As the women’s numbers mounted, so did the reprisals. One day, the women arrived at work to find this greeting stenciled into a beam over the production floor: SHOOT A WOMAN, SAVE A JOB. Another day, the women found signs tacked on their lockers, calling them “whores.” Riggs found a violent pornographic centerfold stuffed into her locker; the note attached said, “This is what I want to do to you.” In two separate incidents, women fended off sexual assaults in the ladies’ locker room and shower stalls.
For Riggs, the most bitter opposition came from her first husband. He had never been reluctant to use his fists to keep her in line. One year, he had beaten her up so many times that her friends at Farm Fresh gave her an eye patch for Christmas. (It was tragically appropriate; the day she unwrapped the present, she recalls, she had two black eyes.) Before her job at American Cyanamid, Riggs says, she had endured the beatings because her husband owned the house and, when he was working, brought home the larger paycheck—money she badly needed to feed their son and take care of her parents. But now that she was making a decent wage, she had the means to leave him. “That’s why the job at Cyanamid meant so much to me,” she says. “Because I knew one day I had to be on my own.”

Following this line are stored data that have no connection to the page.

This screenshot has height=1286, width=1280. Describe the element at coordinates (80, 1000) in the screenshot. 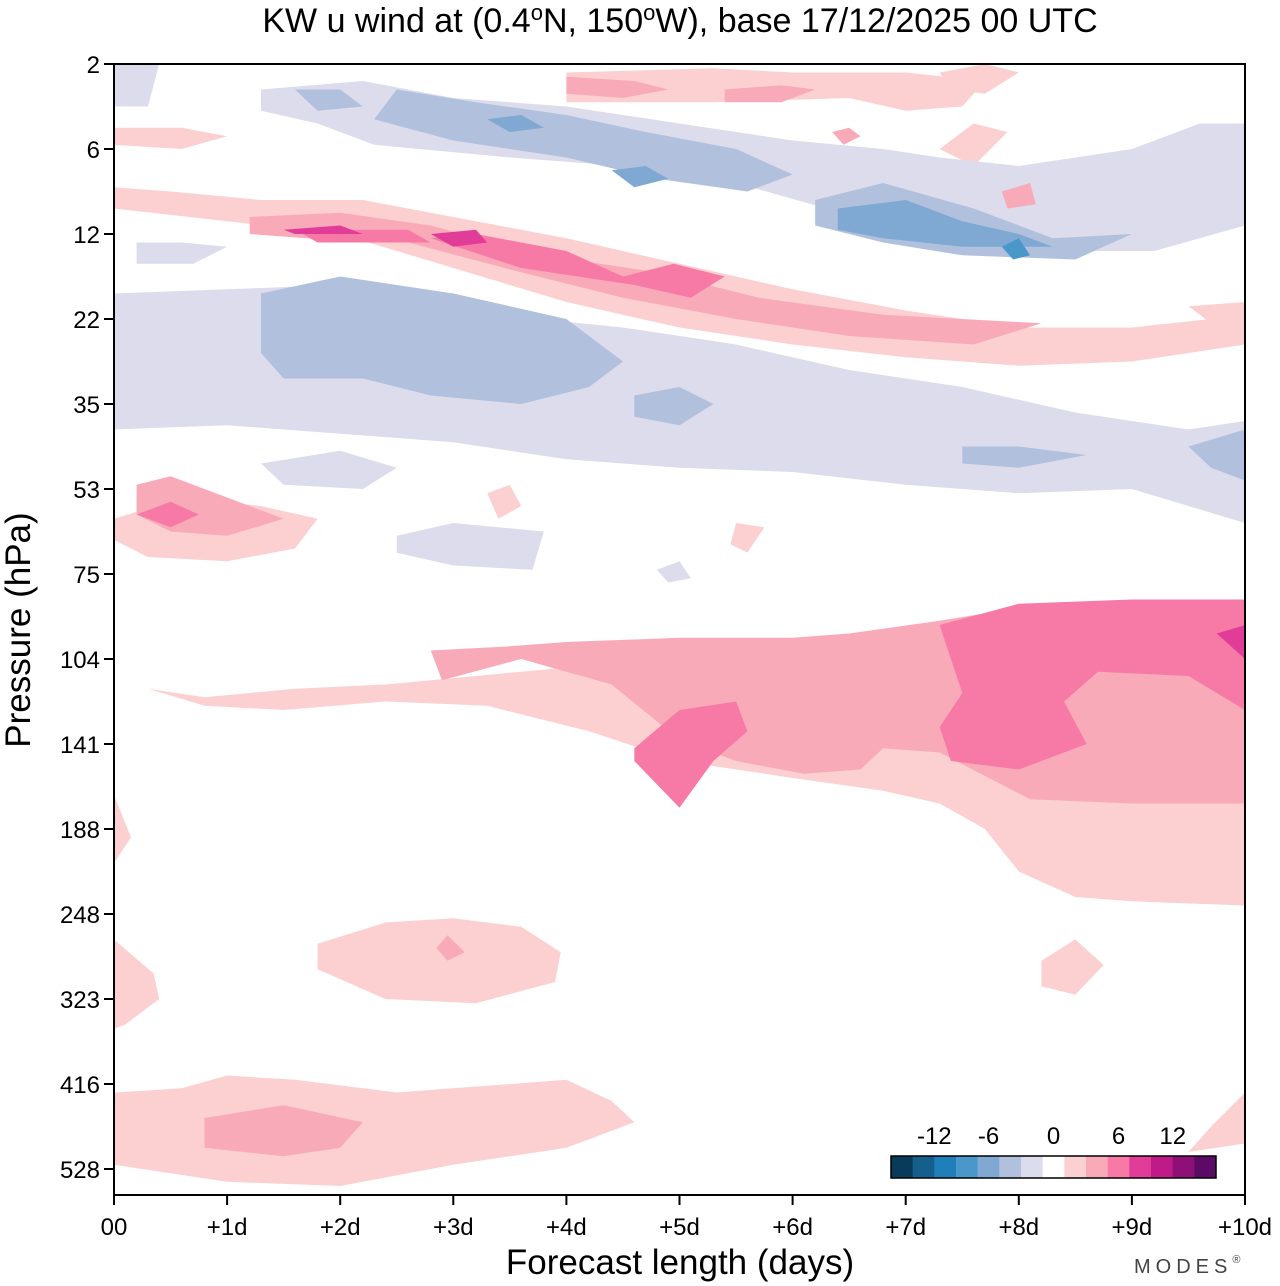

I see `y-tick-label: 323` at that location.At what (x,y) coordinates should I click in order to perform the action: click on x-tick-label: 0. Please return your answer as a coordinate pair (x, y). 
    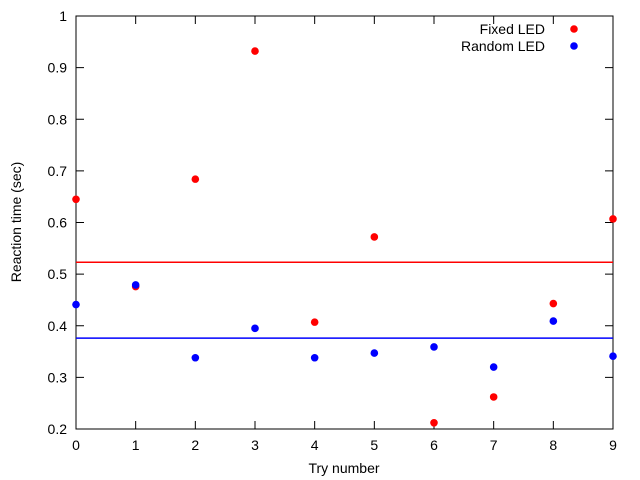
    Looking at the image, I should click on (76, 445).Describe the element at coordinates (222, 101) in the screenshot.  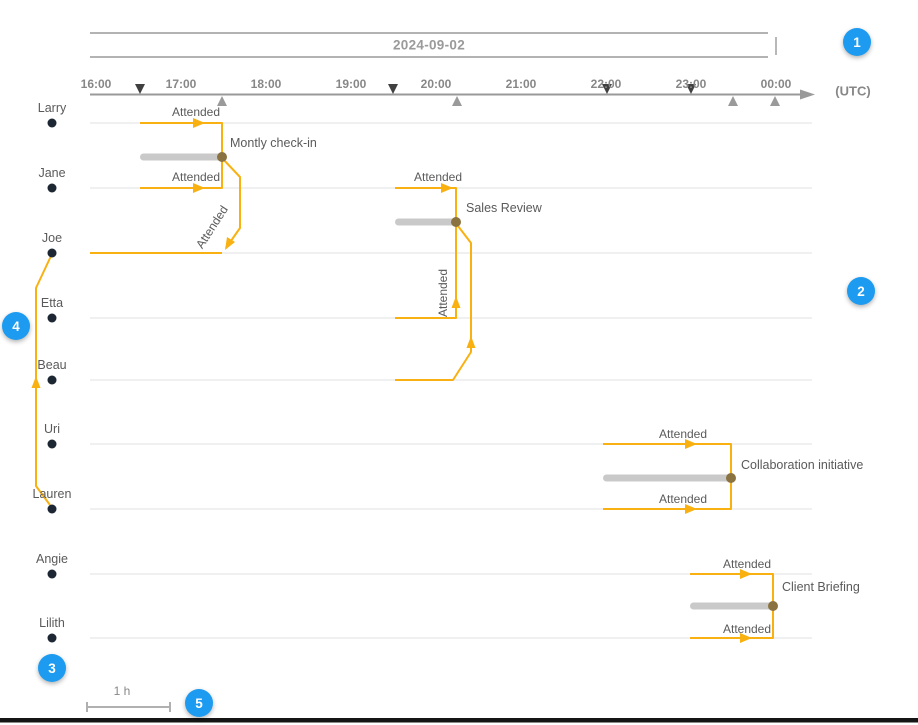
I see `end-marker-montly-check-in` at that location. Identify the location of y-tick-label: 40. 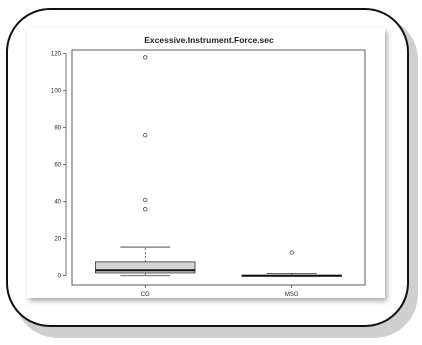
(58, 203).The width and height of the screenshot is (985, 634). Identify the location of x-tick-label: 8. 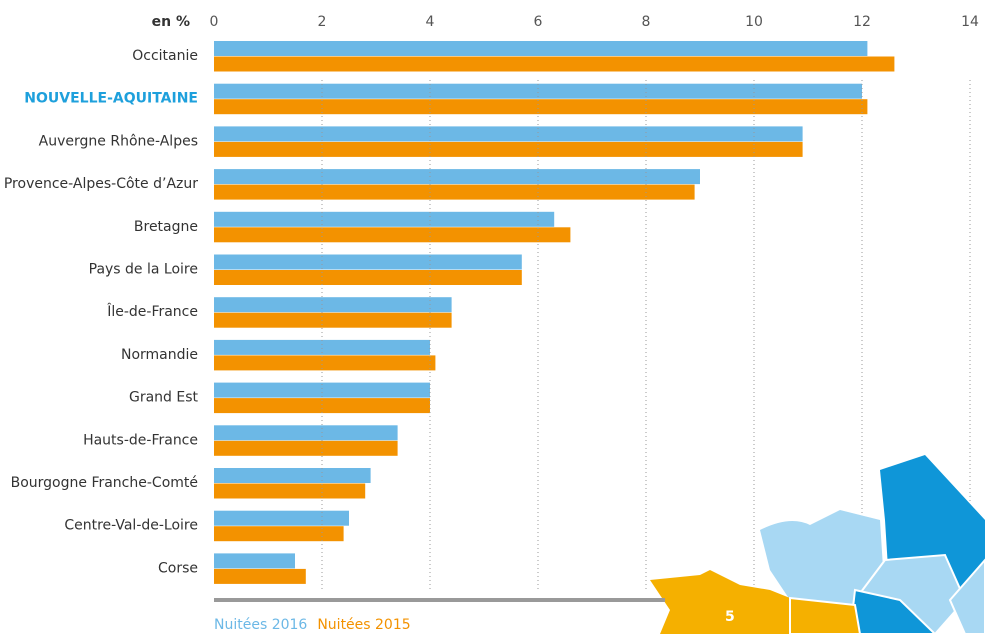
(646, 22).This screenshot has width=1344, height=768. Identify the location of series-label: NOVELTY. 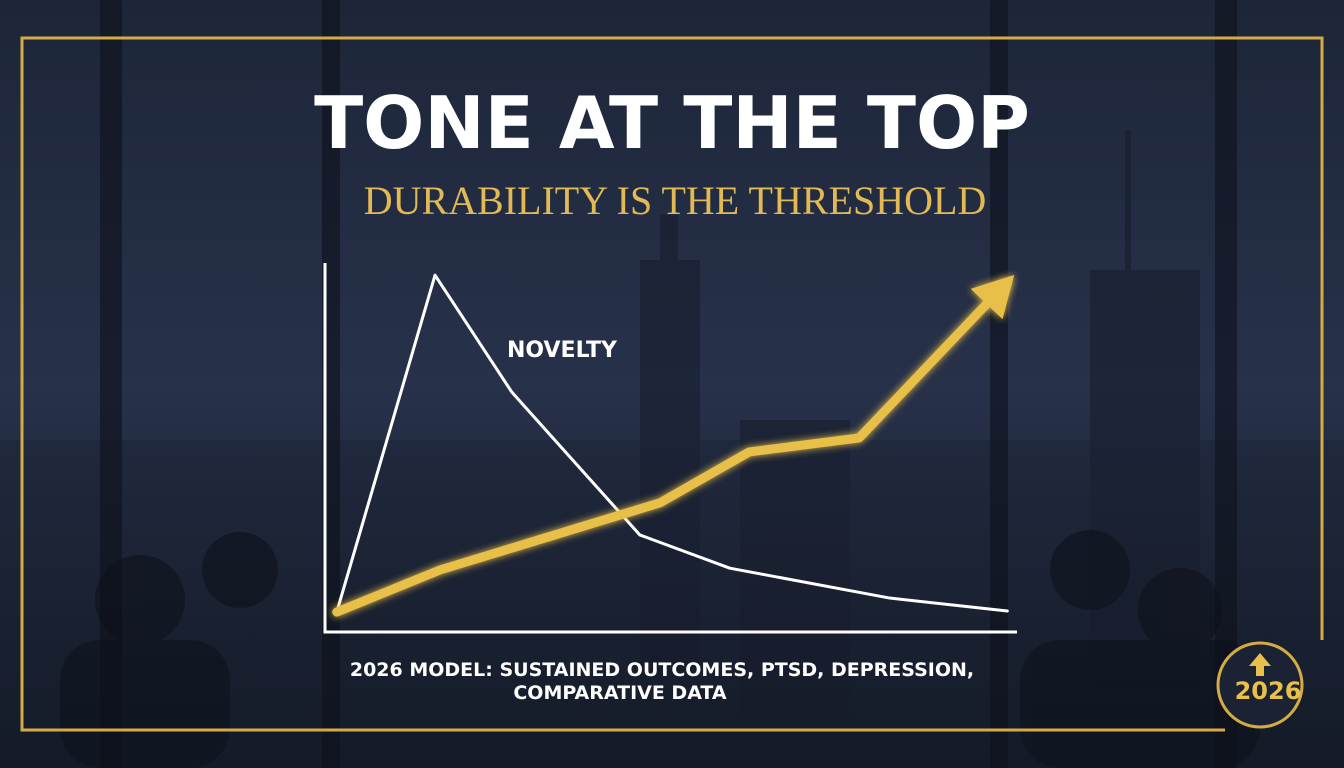
(562, 350).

Initially, her husband relied on euphemism to deal with his wife’s new financial strength. “When I first started working at the plant, all of it was ‘his money,’” Riggs recalls. “Whenever payday came, he’d make me sign over the check and then he’d say, ‘This is how much you get for the week.’ He said, ‘Don’t tell anyone how much you make.’” He also fought the domestic shift in earning power by refusing to take care of their son while she worked. Even when he was unemployed, she had to hire help. And, Riggs recalls, “I had to keep getting new baby-sitters because he couldn’t keep his hands off of them.”